** Instruction **
Please copy out word for word the lines starting with the one that contains "This screenshot has width=1470, height=1277." and going on through the one that contains "will click(328, 76).", both included.

_ _ _ _ _ _ _

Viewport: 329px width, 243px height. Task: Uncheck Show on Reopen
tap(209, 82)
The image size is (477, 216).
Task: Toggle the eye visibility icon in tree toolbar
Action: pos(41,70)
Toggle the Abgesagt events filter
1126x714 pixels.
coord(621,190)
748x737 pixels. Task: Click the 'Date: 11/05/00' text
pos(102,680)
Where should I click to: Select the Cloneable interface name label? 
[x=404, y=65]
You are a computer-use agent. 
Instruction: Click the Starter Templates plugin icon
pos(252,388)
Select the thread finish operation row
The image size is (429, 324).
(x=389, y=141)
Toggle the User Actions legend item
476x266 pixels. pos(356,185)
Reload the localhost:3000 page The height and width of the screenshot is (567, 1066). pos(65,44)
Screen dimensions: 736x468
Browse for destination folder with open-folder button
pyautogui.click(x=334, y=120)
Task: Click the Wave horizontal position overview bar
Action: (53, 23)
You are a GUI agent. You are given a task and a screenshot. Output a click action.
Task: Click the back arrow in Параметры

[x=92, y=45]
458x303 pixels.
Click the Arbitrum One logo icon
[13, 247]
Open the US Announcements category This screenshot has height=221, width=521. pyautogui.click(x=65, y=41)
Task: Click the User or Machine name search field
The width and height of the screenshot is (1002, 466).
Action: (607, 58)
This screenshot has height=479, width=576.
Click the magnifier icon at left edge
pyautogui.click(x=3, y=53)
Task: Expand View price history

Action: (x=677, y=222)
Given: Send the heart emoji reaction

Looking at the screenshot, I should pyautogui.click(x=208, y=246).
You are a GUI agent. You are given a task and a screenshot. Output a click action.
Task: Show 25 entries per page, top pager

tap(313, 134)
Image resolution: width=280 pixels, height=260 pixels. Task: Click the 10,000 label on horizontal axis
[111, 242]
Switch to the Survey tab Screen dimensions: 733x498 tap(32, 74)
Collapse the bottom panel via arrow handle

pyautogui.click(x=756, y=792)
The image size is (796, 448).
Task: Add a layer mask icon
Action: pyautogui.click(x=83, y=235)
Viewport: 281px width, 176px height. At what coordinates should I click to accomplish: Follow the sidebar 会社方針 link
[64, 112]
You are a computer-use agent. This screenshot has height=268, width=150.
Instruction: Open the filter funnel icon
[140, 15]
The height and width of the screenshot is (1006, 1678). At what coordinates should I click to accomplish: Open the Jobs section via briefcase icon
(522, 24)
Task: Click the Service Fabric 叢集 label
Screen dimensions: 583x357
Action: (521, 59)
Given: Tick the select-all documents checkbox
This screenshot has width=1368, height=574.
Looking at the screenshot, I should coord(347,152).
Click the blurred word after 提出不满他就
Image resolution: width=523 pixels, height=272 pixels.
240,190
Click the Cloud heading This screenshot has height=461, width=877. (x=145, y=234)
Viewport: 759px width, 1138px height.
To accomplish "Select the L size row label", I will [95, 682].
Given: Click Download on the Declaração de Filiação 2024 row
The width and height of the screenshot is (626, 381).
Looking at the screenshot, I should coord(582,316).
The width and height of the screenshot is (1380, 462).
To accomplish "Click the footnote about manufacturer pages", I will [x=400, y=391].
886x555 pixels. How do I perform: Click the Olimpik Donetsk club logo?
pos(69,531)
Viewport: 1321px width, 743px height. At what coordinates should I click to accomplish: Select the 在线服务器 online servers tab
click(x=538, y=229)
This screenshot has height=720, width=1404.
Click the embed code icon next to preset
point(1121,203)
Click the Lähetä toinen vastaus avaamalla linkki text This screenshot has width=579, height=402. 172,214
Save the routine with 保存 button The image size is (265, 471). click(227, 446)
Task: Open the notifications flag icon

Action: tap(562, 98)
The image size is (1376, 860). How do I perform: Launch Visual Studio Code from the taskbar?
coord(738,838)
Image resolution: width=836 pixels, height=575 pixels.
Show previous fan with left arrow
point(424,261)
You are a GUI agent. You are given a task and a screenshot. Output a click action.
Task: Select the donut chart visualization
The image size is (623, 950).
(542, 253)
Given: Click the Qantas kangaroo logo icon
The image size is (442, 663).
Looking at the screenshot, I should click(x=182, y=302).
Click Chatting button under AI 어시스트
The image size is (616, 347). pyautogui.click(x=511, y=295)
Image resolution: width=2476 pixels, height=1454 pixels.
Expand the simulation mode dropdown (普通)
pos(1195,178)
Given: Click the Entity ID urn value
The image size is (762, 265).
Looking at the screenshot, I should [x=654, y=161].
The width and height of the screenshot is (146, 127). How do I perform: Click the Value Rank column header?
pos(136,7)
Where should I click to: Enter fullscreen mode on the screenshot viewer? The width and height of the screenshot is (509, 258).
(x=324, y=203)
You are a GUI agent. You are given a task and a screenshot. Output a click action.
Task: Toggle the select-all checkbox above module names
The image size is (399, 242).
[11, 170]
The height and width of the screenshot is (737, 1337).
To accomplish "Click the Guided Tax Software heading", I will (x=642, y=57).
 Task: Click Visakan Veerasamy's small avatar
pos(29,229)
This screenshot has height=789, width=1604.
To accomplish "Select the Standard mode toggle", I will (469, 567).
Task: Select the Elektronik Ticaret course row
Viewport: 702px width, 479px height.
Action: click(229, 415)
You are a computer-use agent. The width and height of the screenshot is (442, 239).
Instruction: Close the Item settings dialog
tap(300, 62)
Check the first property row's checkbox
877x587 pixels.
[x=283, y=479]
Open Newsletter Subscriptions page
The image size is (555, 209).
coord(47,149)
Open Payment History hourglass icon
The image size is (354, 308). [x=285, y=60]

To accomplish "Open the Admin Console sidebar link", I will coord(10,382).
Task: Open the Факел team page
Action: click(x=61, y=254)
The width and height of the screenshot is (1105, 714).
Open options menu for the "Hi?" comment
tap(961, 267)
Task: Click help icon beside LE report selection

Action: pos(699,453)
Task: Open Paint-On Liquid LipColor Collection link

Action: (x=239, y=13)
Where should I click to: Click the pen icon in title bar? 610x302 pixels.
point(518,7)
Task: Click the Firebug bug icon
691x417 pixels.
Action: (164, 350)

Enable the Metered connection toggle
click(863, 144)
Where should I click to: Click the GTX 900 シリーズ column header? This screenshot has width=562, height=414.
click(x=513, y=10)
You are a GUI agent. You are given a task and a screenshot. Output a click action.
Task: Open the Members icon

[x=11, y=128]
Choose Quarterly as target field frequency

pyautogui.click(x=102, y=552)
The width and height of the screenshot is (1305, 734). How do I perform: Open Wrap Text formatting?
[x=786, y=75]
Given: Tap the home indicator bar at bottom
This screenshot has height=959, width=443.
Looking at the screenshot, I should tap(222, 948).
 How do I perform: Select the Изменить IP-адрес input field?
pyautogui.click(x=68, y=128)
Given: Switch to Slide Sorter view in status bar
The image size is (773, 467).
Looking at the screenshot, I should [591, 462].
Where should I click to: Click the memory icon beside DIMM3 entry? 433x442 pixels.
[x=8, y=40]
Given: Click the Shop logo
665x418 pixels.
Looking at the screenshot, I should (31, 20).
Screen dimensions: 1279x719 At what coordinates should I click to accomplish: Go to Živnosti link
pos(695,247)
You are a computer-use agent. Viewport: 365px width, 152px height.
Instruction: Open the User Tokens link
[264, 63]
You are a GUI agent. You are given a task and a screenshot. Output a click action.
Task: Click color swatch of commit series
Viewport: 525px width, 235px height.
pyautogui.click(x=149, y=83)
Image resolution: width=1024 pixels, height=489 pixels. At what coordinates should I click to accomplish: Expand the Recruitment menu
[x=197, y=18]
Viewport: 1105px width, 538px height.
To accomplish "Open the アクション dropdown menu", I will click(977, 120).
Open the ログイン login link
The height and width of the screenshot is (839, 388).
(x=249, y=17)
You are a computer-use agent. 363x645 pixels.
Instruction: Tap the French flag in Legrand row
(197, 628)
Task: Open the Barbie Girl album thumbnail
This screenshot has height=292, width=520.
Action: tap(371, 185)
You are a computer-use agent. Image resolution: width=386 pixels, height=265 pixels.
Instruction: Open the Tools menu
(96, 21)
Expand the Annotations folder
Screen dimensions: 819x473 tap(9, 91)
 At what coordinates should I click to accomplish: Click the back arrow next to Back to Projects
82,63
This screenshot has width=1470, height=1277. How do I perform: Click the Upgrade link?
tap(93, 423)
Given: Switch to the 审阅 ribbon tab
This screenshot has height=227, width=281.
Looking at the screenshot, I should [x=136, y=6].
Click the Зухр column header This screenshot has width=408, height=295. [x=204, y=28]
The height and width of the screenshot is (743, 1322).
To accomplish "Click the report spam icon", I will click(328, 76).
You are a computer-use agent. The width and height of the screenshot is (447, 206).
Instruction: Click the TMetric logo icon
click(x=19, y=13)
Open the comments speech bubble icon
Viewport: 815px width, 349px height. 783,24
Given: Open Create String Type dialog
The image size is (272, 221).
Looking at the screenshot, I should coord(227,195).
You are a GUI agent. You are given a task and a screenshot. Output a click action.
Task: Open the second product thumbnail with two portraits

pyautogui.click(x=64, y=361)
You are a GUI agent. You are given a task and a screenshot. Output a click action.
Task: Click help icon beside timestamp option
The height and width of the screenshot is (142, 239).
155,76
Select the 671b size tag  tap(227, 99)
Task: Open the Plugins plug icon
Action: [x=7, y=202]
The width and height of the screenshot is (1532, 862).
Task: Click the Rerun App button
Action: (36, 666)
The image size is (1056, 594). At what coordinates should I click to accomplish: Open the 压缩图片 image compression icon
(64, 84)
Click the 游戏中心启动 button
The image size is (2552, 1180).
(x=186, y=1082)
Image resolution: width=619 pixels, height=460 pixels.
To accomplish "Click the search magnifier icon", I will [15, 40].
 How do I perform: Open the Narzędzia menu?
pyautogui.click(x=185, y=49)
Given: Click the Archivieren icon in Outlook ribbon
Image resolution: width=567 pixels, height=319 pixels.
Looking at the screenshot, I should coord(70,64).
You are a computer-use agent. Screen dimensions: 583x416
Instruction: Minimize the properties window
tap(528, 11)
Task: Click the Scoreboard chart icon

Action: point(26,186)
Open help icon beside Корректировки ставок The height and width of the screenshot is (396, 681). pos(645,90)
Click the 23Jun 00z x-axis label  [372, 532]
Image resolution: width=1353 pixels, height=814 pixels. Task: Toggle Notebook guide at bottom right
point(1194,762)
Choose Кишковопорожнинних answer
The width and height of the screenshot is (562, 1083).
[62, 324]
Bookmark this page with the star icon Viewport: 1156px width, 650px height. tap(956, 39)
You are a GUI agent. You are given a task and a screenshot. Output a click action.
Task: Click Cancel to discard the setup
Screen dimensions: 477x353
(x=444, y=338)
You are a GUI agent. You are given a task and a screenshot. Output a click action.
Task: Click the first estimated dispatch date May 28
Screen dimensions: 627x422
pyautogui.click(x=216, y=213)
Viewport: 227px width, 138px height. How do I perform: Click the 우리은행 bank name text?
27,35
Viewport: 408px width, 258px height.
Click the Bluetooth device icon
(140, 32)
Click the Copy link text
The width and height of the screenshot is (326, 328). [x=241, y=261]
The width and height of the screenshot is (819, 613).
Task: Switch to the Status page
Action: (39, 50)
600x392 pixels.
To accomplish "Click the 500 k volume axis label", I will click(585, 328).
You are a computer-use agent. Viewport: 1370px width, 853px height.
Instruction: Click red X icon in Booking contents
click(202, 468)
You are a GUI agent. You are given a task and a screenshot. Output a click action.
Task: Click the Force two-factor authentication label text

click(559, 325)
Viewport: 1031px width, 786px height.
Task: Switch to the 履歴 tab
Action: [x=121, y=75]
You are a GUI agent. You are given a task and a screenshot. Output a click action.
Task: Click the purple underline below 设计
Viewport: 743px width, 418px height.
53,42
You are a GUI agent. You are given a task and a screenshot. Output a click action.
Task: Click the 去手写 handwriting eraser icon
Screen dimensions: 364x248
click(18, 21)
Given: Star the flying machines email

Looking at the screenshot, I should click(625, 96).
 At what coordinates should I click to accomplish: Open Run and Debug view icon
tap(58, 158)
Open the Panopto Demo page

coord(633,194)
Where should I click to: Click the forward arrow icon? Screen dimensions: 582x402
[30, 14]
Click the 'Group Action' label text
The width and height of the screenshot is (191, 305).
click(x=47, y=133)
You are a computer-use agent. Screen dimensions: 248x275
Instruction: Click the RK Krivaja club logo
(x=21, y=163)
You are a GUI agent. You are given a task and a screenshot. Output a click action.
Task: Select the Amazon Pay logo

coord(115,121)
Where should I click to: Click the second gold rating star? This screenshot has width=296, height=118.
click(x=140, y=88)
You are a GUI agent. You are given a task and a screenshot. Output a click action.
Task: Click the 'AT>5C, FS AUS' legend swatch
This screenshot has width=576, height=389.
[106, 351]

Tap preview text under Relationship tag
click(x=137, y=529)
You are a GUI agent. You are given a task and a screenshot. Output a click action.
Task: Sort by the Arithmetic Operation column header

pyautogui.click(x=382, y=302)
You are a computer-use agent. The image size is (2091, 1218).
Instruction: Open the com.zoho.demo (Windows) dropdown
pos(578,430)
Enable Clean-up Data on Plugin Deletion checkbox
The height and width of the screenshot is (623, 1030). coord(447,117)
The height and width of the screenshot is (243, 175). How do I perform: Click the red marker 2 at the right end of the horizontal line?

_ _ _ _ _ _ _

** Answer **
This screenshot has width=1470, height=1277. How do I perform: Click the Upgrade link?
tap(93, 423)
Given: Switch to the 审阅 ribbon tab
This screenshot has height=227, width=281.
Looking at the screenshot, I should [x=136, y=6].
Click the Зухр column header This screenshot has width=408, height=295. [x=204, y=28]
The height and width of the screenshot is (743, 1322).
To accomplish "Click the report spam icon", I will click(328, 76).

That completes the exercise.